Commentary about tenured PMs doing well and new hires not doing so well is accurate. Commentary about the fundamental strategy “winding down” is total bollocks. Yes the Eureka strat gets all the guns and glory for good reason but let’s just say they’re not exactly doing it totally alone anymore. We’re not AQR quantamentals by any means, but there is some cross-collaboration.

Culture is fantastic and there is a very real focus not to get wrapped up in the full-on MM pod structure, as that would defeat the purpose of having our talent stay with us. Risk model is not as rigid. We’re similar to Holocene in this respect. Can’t speak for new hires that much but the core of my junior team has been here for 4+ years. We get all of our meals comped btw which doesn’t help the waistline but whatever.

Great place overall, I’m never going back to pods if I can avoid it. Won’t speak to PnL structure as I don’t feel like disclosing.

 

Thanks for sharing! Not asking about specific PnL structure / payout structure, but do you guys target the same 3-5% return (est 4% annualized vol x 1 sharpe), or is the annualized vol higher on average at MW? Assuming you guys don’t run as tight as the platforms?

When you say “our HC pod manages $2.5bn with 3-4x leverage”, is that $2.5bn of MW AUM x 3.5x leverage = HC pod managing $8.75bn of gross?
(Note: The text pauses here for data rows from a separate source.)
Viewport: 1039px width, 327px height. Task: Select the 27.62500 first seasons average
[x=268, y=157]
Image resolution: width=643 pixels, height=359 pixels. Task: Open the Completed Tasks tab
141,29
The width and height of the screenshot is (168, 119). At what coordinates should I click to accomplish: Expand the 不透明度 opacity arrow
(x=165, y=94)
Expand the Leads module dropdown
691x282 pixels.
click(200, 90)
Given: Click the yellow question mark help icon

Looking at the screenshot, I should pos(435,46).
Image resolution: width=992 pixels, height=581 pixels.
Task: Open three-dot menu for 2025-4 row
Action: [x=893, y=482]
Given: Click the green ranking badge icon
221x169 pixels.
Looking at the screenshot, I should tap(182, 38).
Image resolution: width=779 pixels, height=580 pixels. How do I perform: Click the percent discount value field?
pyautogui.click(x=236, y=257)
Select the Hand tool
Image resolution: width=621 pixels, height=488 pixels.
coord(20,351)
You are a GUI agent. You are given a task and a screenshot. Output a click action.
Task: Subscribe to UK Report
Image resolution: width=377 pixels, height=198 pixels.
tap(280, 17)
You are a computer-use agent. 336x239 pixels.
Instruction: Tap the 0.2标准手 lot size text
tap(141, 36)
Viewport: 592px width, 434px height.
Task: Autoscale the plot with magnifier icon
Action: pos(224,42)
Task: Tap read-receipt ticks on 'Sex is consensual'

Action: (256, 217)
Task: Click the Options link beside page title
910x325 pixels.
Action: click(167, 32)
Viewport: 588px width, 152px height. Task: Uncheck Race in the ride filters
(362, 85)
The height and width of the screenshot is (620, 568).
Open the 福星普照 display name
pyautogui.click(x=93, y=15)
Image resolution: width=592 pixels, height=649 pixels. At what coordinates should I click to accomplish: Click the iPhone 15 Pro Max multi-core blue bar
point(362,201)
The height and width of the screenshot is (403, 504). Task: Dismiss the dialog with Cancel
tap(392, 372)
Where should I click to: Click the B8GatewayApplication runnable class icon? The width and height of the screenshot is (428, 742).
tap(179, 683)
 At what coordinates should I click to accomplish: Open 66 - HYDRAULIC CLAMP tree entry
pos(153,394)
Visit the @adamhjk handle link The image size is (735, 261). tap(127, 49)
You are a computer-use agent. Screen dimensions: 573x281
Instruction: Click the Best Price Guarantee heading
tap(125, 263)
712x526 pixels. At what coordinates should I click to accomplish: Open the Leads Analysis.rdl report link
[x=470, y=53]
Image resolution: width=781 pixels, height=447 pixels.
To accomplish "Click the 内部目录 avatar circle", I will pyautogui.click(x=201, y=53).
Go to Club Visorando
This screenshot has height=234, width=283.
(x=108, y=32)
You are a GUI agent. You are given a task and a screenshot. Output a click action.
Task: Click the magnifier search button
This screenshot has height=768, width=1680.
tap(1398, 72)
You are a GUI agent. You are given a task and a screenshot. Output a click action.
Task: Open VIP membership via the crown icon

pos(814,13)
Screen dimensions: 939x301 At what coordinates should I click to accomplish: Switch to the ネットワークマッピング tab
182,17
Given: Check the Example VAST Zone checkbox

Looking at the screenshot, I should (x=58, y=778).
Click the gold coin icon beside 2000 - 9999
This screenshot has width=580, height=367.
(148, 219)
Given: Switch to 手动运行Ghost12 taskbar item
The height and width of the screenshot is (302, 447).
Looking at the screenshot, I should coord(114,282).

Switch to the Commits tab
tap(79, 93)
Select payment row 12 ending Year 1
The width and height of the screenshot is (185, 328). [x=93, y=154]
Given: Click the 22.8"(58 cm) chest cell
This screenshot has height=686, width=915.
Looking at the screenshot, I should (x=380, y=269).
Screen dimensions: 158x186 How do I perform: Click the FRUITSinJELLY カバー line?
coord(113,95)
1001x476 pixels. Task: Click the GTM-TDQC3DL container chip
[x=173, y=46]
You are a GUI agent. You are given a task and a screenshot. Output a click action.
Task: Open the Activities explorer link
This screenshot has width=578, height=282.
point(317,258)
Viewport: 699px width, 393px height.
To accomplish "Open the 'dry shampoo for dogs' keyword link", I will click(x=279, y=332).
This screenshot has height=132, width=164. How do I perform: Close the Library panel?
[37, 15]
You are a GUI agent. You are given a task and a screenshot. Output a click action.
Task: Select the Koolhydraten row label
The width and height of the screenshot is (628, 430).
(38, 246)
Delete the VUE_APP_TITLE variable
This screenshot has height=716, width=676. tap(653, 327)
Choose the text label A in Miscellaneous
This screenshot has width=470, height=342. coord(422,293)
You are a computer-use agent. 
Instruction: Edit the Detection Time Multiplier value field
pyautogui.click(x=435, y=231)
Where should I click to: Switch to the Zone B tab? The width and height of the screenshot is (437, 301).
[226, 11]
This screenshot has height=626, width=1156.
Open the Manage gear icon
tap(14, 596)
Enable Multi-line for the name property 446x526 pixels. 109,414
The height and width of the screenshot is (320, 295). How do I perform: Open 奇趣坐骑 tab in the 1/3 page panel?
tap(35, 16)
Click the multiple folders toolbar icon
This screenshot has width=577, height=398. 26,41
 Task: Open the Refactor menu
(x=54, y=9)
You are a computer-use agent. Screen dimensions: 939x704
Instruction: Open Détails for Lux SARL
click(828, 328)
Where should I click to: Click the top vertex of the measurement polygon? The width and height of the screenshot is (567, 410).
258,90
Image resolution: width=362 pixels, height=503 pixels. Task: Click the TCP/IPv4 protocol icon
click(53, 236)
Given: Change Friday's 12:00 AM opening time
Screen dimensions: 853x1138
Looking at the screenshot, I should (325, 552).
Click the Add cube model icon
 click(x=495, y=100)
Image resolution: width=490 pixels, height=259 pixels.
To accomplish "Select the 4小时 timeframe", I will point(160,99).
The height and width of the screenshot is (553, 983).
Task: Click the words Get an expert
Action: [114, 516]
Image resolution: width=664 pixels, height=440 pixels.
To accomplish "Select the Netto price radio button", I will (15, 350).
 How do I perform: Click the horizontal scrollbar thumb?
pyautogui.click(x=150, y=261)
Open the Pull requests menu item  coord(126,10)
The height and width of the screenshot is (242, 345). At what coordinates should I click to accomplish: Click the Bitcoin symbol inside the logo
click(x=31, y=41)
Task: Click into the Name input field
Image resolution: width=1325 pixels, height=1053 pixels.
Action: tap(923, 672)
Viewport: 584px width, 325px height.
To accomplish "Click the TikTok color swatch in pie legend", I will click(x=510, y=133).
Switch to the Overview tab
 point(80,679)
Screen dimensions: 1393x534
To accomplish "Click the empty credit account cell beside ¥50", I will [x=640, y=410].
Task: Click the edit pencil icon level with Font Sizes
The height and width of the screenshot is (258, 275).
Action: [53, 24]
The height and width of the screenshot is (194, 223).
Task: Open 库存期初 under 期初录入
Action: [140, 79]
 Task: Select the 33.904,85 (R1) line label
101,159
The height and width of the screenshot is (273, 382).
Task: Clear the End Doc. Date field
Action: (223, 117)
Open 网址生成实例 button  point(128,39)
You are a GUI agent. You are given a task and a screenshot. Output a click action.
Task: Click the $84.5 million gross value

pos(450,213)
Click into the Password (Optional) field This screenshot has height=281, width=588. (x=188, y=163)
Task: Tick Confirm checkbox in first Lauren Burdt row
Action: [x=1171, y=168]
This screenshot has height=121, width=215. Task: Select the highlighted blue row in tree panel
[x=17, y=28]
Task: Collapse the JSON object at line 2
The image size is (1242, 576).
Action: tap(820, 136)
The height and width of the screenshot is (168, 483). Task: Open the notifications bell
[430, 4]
Or is you’re saying $2.5bn of gross (in-line with typical scaled book at tier 1 platform)?

Does “our” that imply there’s only 1 main HC team at MW, or are you saying 1 of the larger HC books runs $2.5bn? Someone had brought up there’s 1 team per sector, that’s just the case in eureka right? How many teams per sector typically, and are they all running >$1bn of GMV?

Last question: is the setup the same as most other platforms ie analyst / senior analyst or sub PM / PM?

 

Funds don’t disclose who the PM is before their garden leave is over and they’re in the seat already for the exact reason so that grifters like you don’t try to annoyingly contact them directly for a job before they even start. (And because non-compete violations are very expensive.) Talk to BD or HH for instructions, don’t be that guy.

 

Any thoughts on recent PM turnover? There have been several news articles about long tenured PMs leaving for multi-managers over the past year. Not sure if it’s as simple as collecting big guarantees or if there are other reasons.

 

Pretty academic culture. Objectively an exceptional place. Well resourced, smart people, strong rep. Some talent management missteps in the past years where they've lost good people, but that's industry standard.

Main (relative) drawback is P&L economics. High base but P&L attribution below market compared to platforms. So if you're a strong P&L producer, the math is more lucrative elsewhere. Well known that the founder's critical about the talent war and what he views as "compensation inflation" across the industry.